Visto isoladamente, o crescimento de 7,7% do PIB brasileiro no terceiro trimestre poderia dar a sensação de um retorno da atividade em V, como repete exaustivamente o ministro da Economia, Paulo Guedes. Significaria uma forte retração, seguida de uma recuperação rápida em nível semelhante. É verdade que setores como comércio e indústria avançam nos últimos meses em velocidade acima das previsões que existiam logo no início da pandemia, mas é preciso analisar as razões que levaram a esta alta recente surpreendente e perscrutar o cenário à frente para se chegar a uma conclusão sobre se no horizonte há mais motivos para otimismo ou ceticismo. As informações disponíveis indicam mais dúvidas do que certezas.
Ao menos se sabe que as alternativas que poderão injetar novo otimismo estão ao alcance do governo e do presidente
Em primeiro lugar, a alta de 7,7% sobre os três meses imediatamente anteriores veio inferior ao esperado pelo mercado e está longe de compensar o tombo de 9,6% no segundo trimestre, conforme os dados do IBGE. No ano, a retração do PIB acumulada é de 5% – mesmo assim, um quadro menos sombrio do que o pintado na época da irrupção da covid-19. Sabe-se que o salto na economia de julho a setembro se deveu em grande parte ao estímulo do auxílio emergencial, um enorme esforço que evitou uma derrocada ainda mais dramática da economia. Mais de 60 milhões de brasileiros receberam a quantia de R$ 600, renda extraordinária que muitos dos beneficiários nunca tiveram na vida. Pelas limitações fiscais do governo, este valor foi cortado pela metade e acaba agora no final do ano, sem que se saiba se virá algo no lugar, mesmo em montante ainda menor. Ou seja, milhões de pessoas foram resgatadas de forma fugaz da pobreza extrema e, em breve, estarão retornando a ela.

+--

Redija a continuação do texto sobre o crescimento do PIB brasileiro no terceiro trimestre, a partir da última frase apresentada.

Entradas de dados armazenadas
+--

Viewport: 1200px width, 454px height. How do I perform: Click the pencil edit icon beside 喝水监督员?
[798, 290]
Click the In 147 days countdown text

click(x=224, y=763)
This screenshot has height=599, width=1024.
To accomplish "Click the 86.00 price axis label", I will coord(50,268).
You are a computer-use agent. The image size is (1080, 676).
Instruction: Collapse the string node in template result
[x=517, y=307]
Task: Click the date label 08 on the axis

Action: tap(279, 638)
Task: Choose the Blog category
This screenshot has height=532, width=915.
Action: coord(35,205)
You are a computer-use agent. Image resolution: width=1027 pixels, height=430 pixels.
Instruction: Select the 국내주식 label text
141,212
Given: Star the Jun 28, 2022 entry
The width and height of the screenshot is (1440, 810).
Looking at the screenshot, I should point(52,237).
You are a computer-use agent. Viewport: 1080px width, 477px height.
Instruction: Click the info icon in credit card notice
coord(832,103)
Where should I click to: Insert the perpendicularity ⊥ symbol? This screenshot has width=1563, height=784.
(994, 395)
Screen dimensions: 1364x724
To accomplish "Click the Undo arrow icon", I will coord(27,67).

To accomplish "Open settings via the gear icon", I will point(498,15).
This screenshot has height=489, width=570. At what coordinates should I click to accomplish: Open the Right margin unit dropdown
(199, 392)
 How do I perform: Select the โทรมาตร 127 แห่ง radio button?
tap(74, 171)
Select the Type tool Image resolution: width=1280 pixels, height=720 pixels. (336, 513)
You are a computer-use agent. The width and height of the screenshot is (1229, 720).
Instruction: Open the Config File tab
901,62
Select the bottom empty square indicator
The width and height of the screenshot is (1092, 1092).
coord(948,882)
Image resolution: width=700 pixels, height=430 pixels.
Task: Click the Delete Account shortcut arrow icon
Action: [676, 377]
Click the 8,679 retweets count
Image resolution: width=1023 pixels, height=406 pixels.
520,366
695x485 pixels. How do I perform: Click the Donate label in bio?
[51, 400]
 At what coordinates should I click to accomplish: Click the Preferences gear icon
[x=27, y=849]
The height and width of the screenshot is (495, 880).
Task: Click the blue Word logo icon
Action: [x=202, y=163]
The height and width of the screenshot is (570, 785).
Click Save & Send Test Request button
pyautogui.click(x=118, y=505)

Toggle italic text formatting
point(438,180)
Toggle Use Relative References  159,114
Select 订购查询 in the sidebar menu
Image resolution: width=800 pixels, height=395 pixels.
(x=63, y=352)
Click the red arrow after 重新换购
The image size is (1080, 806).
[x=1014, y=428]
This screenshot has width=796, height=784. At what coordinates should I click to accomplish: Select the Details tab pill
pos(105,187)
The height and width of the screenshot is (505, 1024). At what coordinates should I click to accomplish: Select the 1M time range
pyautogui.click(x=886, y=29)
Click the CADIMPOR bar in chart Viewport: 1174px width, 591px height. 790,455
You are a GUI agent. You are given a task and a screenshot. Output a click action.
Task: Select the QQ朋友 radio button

+--

_RESPOSTA ESPERADA_
Outro ponto essencial a ser considerado é o desemprego. A taxa de desocupação no terceiro trimestre subiu para 14,6%. São 14,1 milhões de indivíduos sem trabalho e os índices tendem a aumentar nos próximos meses, com o fim do auxílio emergencial. O governo federal comemora os números do Caged, de vagas formais, mas especialistas alertam que, nos primeiros meses da pandemia, um grande número de empresas teria deixado de informar seus dados e, portanto, a quantidade de demissões seria ainda maior. Assim, o saldo negativo do ano seria na realidade ainda maior. Ao lado desse fator está o repique inflacionário, nos alimentos e agora na energia, situação que tende a corroer ainda mais a renda já escassa da população mais humilde.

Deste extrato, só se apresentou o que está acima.